4 Tips for Designing the Ultimate Home Investment Site
It’s easier than ever to design your own website with platforms like WordPress making it fun, simple and many times free. However, nothing takes the place of a skilled web designer; the keyword here being “skilled” since just about anyone can freelance with this title. Remember that a good web designer isn’t just an artist but knows search engine optimization and how it impacts a website, responsive design, and can help guide you with mobile readiness.
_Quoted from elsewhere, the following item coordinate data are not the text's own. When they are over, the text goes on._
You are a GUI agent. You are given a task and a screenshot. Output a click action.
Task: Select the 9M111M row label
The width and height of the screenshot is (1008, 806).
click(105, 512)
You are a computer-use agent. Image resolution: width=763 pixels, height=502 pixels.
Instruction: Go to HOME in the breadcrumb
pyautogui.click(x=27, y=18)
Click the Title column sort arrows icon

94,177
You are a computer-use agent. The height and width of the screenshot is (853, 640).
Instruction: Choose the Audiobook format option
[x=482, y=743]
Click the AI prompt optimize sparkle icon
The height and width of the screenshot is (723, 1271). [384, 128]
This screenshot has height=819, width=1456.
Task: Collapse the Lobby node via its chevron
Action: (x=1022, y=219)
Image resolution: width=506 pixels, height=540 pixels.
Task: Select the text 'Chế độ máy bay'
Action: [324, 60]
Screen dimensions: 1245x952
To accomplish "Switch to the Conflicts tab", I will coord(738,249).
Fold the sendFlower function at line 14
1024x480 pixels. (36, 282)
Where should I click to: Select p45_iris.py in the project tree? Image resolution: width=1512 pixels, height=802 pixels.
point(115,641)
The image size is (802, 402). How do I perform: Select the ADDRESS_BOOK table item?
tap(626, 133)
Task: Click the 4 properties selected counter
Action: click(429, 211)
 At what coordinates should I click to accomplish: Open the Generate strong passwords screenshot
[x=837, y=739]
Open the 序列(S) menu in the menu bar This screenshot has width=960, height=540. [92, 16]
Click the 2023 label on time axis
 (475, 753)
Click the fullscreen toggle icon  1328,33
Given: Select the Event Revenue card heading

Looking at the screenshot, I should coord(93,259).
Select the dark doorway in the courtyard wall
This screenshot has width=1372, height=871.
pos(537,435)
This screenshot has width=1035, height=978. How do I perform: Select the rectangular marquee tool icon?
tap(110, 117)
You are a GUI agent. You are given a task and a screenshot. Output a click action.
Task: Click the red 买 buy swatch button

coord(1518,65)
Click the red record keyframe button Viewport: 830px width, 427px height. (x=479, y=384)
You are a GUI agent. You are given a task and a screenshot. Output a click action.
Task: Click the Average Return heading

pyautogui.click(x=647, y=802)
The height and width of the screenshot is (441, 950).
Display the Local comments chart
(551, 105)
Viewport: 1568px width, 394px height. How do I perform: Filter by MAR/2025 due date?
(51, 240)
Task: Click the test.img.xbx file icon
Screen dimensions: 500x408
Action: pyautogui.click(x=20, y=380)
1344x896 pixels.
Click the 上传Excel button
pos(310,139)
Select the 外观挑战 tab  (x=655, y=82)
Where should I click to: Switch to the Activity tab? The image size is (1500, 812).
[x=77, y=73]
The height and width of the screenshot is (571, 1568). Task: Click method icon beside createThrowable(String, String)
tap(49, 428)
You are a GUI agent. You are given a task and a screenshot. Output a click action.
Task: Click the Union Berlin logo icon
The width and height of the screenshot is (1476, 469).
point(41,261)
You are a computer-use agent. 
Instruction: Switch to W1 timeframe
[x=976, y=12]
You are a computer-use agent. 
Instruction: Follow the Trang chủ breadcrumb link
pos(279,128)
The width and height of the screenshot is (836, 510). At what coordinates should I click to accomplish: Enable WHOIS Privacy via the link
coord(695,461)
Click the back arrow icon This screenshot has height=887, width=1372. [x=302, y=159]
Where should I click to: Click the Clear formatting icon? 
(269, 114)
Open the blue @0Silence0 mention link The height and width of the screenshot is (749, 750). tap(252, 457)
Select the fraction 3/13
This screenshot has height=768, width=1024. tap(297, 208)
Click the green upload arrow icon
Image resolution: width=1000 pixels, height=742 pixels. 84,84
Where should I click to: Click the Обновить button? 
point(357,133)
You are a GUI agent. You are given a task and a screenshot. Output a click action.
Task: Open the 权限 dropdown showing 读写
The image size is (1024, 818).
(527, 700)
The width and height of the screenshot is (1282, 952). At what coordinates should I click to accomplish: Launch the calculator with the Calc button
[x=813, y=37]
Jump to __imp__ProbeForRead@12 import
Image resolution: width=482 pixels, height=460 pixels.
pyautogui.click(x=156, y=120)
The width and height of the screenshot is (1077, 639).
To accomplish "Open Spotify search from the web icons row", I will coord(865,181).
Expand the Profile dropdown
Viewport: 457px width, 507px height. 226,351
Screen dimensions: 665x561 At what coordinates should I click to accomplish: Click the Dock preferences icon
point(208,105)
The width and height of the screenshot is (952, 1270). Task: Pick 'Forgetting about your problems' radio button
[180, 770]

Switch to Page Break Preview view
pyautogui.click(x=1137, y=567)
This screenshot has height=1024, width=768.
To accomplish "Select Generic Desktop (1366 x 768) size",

Whether you manage a real estate agency or offer expert tips and analyses for a home’s profitability, you need to make sure a few key design tips are taken care of. Beauty and functionality are equally important with web design, so don’t lean too heavily on just one of these facets. Here’s your starter checklist to build a solid foundation:
Don’t get “creative” with nav bars
Your visitors know exactly where they want the contact button to be as well as the gallery or services. They’ve been conditioned over several years, and changing things up too much is only going to confuse and frustrate them. Things get even worse when you have “invisible” links and tabs that they need to hunt for. They’ll simply go elsewhere where nav bars are where they “should” be.
Making contacting you easy and diverse
Sometimes your visitors are in a rush and just want to pick up the phone and call you. Making contacting you as well as buying online as easy and stress-free as possible. Offer as many options as you can for contact including phone (with minimal customer automation), live chat, video chat, or email. When you offer an environment your clients are happy with, they’re more likely to reach out.
Image Source: Pixabay
Add mobile readiness only as you see fit
It’s a mobile ready world but that doesn’t mean that your home investment site is necessarily a good match for it. This can be an app, a mobile version of your website or both, but don’t offer these just because everyone else is doing it. Conduct market research and find out what it is your specific audience wants. Sometimes a mobile version of a site should be a default, sometimes it should be an option and other times it’s not necessary at all.
Never forget SEO
Search engine optimization is what search engines use to rank your site. If you’re not easy to find online (on the first page of results) you might as well not have a website. It can be a costly addition, but it more than pays for itself.